-------- Provided information --------

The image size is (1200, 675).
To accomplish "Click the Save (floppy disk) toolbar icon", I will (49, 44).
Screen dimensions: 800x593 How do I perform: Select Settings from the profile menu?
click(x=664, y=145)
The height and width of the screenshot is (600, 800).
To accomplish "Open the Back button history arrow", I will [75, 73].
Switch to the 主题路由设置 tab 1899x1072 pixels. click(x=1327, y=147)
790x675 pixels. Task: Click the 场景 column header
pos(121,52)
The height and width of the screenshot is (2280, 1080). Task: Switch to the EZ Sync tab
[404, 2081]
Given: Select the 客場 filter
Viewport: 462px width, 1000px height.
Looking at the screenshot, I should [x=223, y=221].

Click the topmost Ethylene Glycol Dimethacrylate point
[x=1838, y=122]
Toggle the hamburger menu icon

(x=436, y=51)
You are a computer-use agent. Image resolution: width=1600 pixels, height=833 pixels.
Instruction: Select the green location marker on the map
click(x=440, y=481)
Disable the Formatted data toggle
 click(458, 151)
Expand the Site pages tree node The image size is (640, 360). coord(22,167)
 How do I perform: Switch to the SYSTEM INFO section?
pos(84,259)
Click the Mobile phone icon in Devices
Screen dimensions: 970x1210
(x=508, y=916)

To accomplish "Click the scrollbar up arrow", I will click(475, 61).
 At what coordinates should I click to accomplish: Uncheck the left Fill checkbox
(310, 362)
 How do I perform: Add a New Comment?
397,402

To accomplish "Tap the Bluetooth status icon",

--------

*About this exercise:* Only the line containing "Disable the Formatted data toggle" and the lines after it, through the end of the data, should be copied, exactly as they are.

*Expected answer:*
Disable the Formatted data toggle
 click(458, 151)
Expand the Site pages tree node The image size is (640, 360). coord(22,167)
 How do I perform: Switch to the SYSTEM INFO section?
pos(84,259)
Click the Mobile phone icon in Devices
Screen dimensions: 970x1210
(x=508, y=916)

To accomplish "Click the scrollbar up arrow", I will click(475, 61).
 At what coordinates should I click to accomplish: Uncheck the left Fill checkbox
(310, 362)
 How do I perform: Add a New Comment?
397,402

To accomplish "Tap the Bluetooth status icon",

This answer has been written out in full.